* [Activity]: Copy every record verbatim. Leave the pictures out.

[Opening The data section]

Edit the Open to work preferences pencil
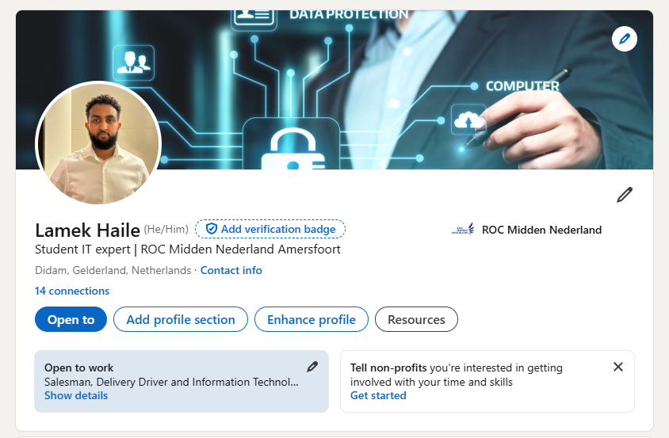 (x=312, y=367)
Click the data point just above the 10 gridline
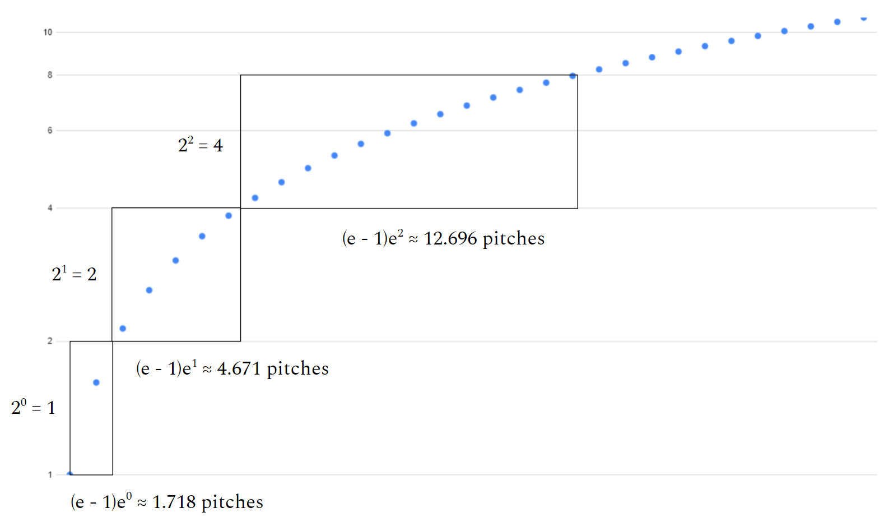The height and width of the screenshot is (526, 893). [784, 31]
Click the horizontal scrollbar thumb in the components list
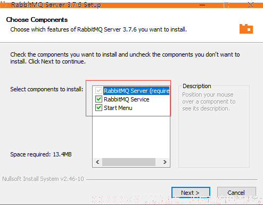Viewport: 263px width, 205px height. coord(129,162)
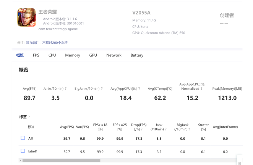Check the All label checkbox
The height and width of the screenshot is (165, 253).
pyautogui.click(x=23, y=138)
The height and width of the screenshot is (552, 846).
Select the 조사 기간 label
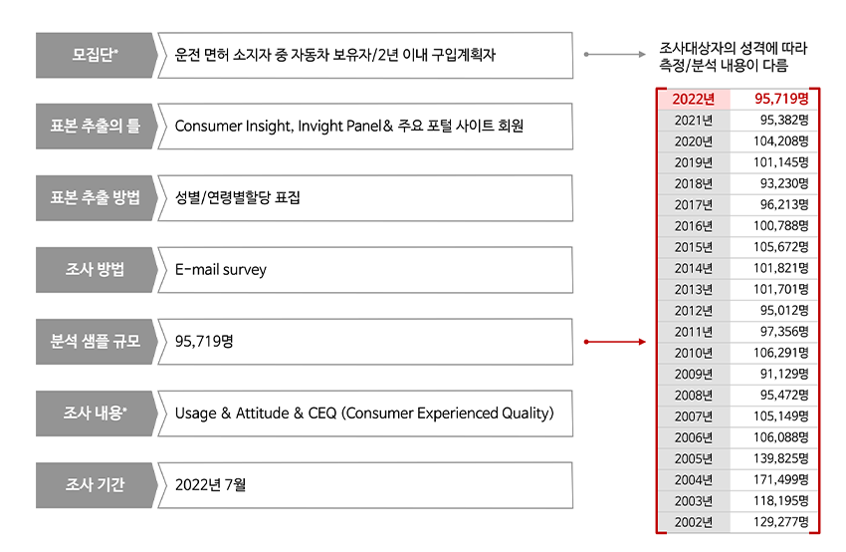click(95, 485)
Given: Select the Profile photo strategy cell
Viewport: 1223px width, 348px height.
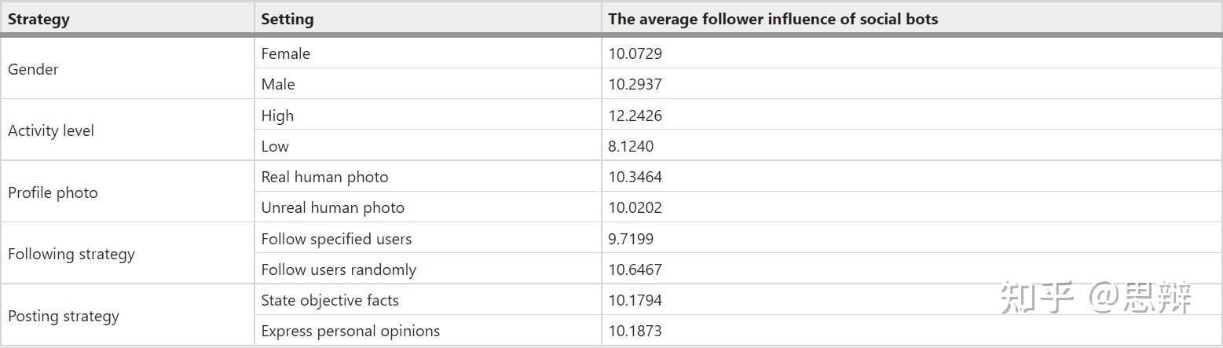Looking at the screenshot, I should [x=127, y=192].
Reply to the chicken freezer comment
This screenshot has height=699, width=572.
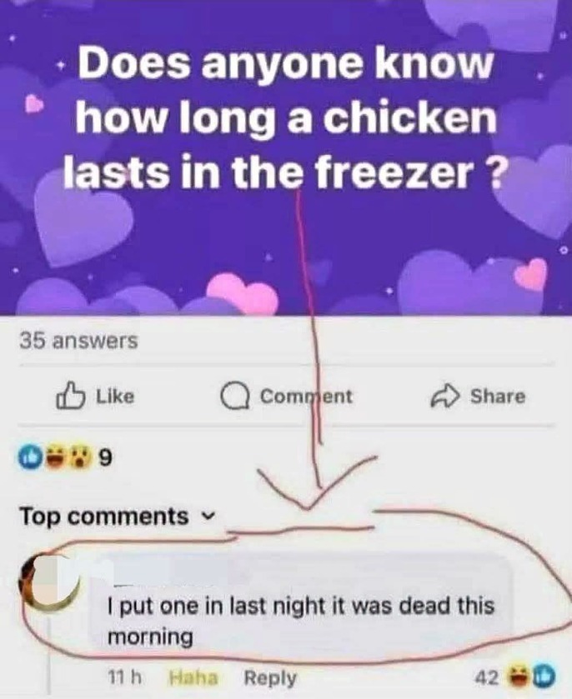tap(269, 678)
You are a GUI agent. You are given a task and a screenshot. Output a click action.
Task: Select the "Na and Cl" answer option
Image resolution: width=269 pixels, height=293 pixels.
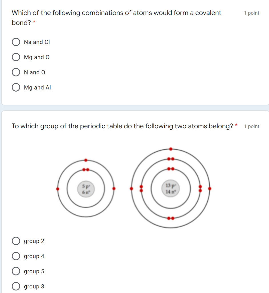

[Closing The data section]

* [Task solution]:
Edit the Open to work preferences pencil
 (x=312, y=367)
Click the data point just above the 10 gridline
The height and width of the screenshot is (526, 893). [784, 31]
Click the horizontal scrollbar thumb in the components list
Viewport: 263px width, 205px height. coord(129,162)
Check the All label checkbox
The height and width of the screenshot is (165, 253).
pyautogui.click(x=23, y=138)
The height and width of the screenshot is (552, 846).
Select the 조사 기간 label
click(95, 485)
Given: Select the Profile photo strategy cell
Viewport: 1223px width, 348px height.
Looking at the screenshot, I should [x=127, y=192].
Reply to the chicken freezer comment
This screenshot has height=699, width=572.
tap(269, 678)
You are a GUI agent. You are given a task and a screenshot. Output a click action.
Task: Select the "Na and Cl" answer option
Image resolution: width=269 pixels, height=293 pixels.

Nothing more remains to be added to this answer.